### TEXT SHOWN

* * * * * * * * *

Source:
https://scmp.com/comment/insight-opinion/article/1938476/solution-chinas-demographic-time-bomb-lies-changing-age-old
Opinion/ Comment

The solution to China’s demographic time bomb lies in changing age-old attitudes

The data on male-female imbalance is worrying but punishment and regulations are not enough; ultimately, civic education is key

Because of a traditional cultural preference for boys, compounded by the one-child policy, China has a worrying male-female population imbalance. Photo: EPA

By the law of nature, male babies should only slightly outnumber females. Ultimately societies defy the rule at peril to their stability. The mainland has been doing it for a long time, because of a traditional cultural preference for boys, compounded by the one-child policy. Measures introduced in 2002 to rein in the imbalance, targeting pre-birth gender scanning and selective abortion, have had limited effect. Now the authorities are getting serious with an overdue overhaul of them.

* * * * * * * * *

### PROVIDED RECORDS

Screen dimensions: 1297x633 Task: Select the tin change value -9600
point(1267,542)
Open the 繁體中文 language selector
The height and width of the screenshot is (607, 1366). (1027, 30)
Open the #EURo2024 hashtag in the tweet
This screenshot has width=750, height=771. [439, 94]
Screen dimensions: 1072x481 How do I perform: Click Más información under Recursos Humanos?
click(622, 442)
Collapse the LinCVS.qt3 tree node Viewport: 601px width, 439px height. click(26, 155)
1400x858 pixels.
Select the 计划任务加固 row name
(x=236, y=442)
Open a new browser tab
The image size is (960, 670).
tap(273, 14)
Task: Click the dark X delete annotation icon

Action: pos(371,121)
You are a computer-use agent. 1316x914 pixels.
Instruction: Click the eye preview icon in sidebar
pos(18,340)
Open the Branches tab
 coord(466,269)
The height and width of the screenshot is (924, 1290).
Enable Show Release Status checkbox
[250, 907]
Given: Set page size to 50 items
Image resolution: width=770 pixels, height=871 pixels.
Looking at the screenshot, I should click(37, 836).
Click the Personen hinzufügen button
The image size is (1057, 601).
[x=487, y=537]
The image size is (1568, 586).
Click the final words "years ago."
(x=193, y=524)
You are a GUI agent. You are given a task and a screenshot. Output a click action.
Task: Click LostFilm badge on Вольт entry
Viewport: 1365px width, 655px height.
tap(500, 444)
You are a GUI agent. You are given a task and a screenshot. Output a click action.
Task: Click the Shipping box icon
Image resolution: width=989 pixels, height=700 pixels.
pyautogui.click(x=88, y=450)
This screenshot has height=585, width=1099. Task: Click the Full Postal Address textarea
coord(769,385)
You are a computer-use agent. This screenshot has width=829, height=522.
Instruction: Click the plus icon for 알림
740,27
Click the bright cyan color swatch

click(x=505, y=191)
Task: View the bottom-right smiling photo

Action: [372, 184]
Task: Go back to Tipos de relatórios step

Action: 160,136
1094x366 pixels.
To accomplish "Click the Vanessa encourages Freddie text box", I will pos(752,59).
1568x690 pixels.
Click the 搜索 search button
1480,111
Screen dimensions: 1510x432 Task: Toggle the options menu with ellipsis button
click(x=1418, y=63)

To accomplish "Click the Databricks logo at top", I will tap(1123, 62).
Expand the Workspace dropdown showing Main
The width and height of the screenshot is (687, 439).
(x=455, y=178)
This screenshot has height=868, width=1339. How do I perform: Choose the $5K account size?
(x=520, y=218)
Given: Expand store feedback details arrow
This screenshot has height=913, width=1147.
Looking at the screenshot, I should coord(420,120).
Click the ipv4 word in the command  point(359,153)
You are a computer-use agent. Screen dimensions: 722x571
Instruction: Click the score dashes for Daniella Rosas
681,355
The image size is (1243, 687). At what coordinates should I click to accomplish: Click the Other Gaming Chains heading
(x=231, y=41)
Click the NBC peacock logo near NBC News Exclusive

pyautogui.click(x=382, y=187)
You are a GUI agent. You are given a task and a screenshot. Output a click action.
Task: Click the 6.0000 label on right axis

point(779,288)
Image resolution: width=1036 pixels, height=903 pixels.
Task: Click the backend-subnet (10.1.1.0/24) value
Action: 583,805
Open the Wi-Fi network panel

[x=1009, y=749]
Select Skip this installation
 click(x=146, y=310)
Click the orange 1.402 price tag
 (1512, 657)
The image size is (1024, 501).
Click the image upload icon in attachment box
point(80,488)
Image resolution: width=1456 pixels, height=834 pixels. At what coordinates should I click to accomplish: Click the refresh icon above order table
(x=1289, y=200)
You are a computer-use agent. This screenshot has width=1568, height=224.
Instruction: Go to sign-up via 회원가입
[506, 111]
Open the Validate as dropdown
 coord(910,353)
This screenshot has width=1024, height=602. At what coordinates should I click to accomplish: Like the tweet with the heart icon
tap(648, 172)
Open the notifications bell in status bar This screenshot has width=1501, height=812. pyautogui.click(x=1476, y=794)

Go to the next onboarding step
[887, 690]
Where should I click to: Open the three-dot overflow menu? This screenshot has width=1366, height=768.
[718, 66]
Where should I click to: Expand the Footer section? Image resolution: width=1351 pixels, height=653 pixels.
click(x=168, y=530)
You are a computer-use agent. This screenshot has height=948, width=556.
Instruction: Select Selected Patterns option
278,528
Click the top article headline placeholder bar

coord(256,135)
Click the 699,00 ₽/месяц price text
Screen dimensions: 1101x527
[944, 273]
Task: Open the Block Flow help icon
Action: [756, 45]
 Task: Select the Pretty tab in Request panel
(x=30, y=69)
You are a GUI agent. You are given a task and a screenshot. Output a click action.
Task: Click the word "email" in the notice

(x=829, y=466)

* * * * * * * * *

In the opinion piece on China's male-female population imbalance, in what year were measures introduced to rein in that imbalance?

### ANSWER SECTION
2002